Drones sink another Russian warship

Ukrainian sea drones sank the Russian warship Sergei Kotov near the Kerch strait in occupied Crimea in a further blow to Moscow’s naval power and its control over the Black Sea, Luke Harding reported. The sinking was a much-needed boost to Ukraine’s morale after recent losses.

On land, Russian forces have been advancing across the eastern frontline and last month captured the salient city of Avdiivka after a five-month assault. At sea, Ukraine has had greater success, despite having no navy of its own. It has used sophisticated home-produced drones to pick off one Russian warship after another. On 14 February Ukraine sank a heavy assault ship, the Caesar Kuznikov, near the Crimean resort town of Alushka using the same class of Magura V5 naval drones.

Ukraine’s long-term strategic objective is to degrade Russia’s military and naval assets on Crimea, and to blow up the Kerch Bridge connecting the occupied peninsula with the Russian mainland. Kyiv has repeatedly asked Berlin to give it Germany’s long-range Taurus missile system. Germany’s chancellor, Olaf Scholz, has so far ruled this out. Earlier this week, Russia released an intercepted phone call during which high-ranking German military officers discussed how Taurus could be used to destroy the crossing.

Germany’s loose talk

German politicians and officials were criticised this week after their conversations on insecure phone lines published by Russian media made it more or less undeniable that British forces are already in Ukraine, Dan Sabbagh and Kate Connolly reported.

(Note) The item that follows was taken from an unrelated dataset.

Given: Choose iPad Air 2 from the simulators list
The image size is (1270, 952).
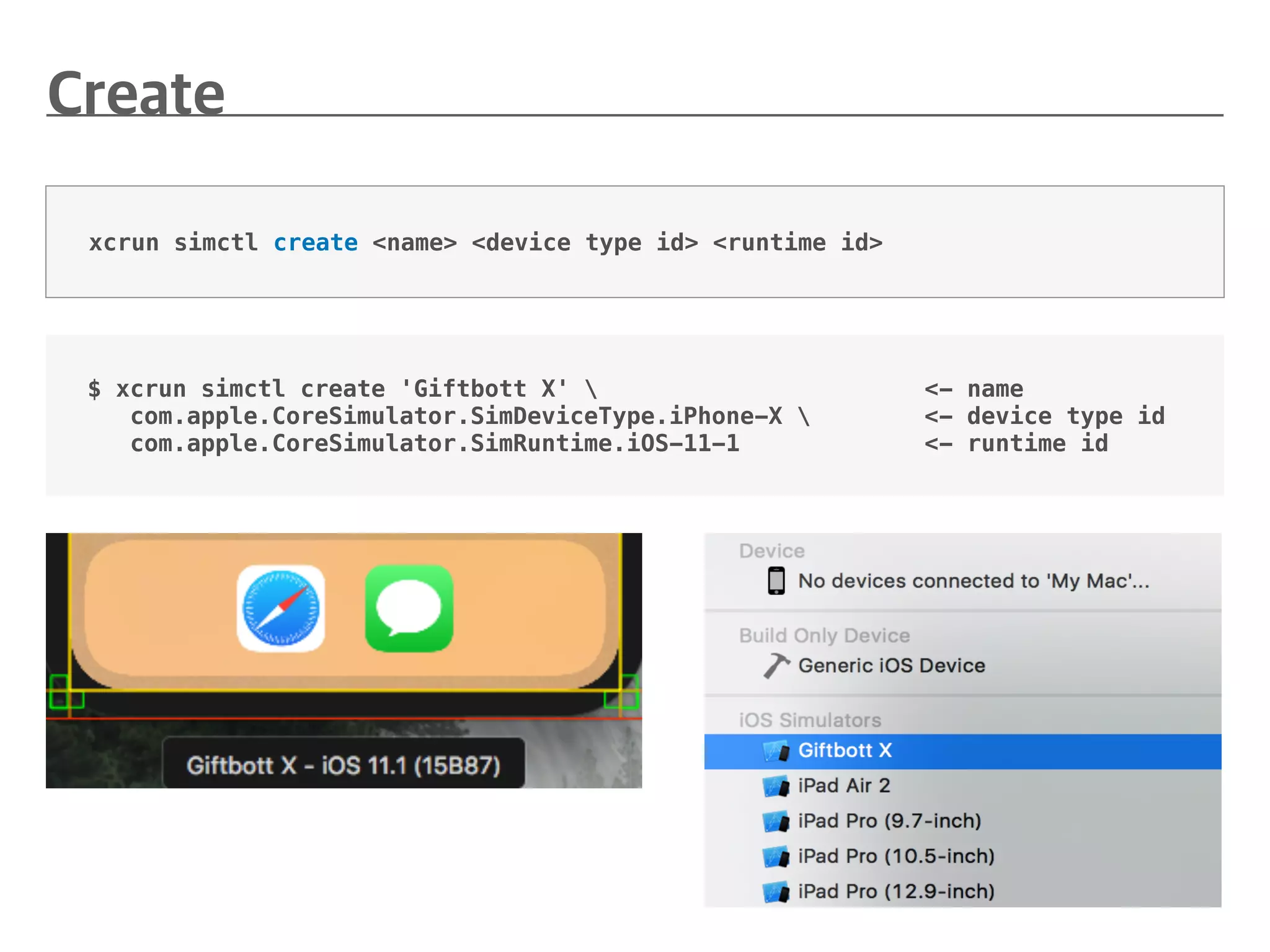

In a 38-minute recording German officers were heard discussing weapons for Ukraine, the possibility of supplying Taurus missiles, and a potential Ukrainian strike on the Kerch Bridge in Crimea. As part of the conversation, the participants discussed how Britain was working closely with Ukraine in deploying Storm Shadow missiles, and suggested Britain had troops in Ukraine.

Germany’s defence minister, Boris Pistorius, said the Russian eavesdropping was being investigated and most likely resulted from a random sweep of insecure data on the sidelines of the Singapore airshow, Kate reported separately. One of the participants dialled in from his hotel room, and either his mobile phone or an insecure connection in the hotel provided the vulnerability, Pistorius said.

Rather than publicly criticise Germany over the leak, Britain said it was for Berlin to investigate, and lobbied Germany to supply Kyiv with its Taurus missiles, which have a 300-mile range, twice that of Anglo-French Storm Shadow/Scalp weapons system already given to Ukraine.

When the Ukrainians came to Ivybridge

Two years ago, when the first displaced Ukrainians arrived in the UK, the photographer Frankie Mills followed a small group of women and children as they settled in rural Devon, Tess Reidy reported. Over the space of a year and a half, Valentyna Romanchuk, from Kharkiv, introduced Mills to her fellow Ukrainians in the village and the nearby town of Ivybridge, communicating through translation apps.

For Romanchuk, being part of the series felt like an escape. There were countless day trips, walks on the moors and ice-cream stops. “We spent many wonderful hours surrounded by nature in the reserve,” she says. What came next was Good Evening, We Are From Ukraine, a photographic project which follows the small community of women and children as they rebuild their lives. The title, taken from the words Mills had seen printed on a young boy’s T-shirt, was a wartime slogan used across the country. She has now been shortlisted for a Sony world photography award for the series.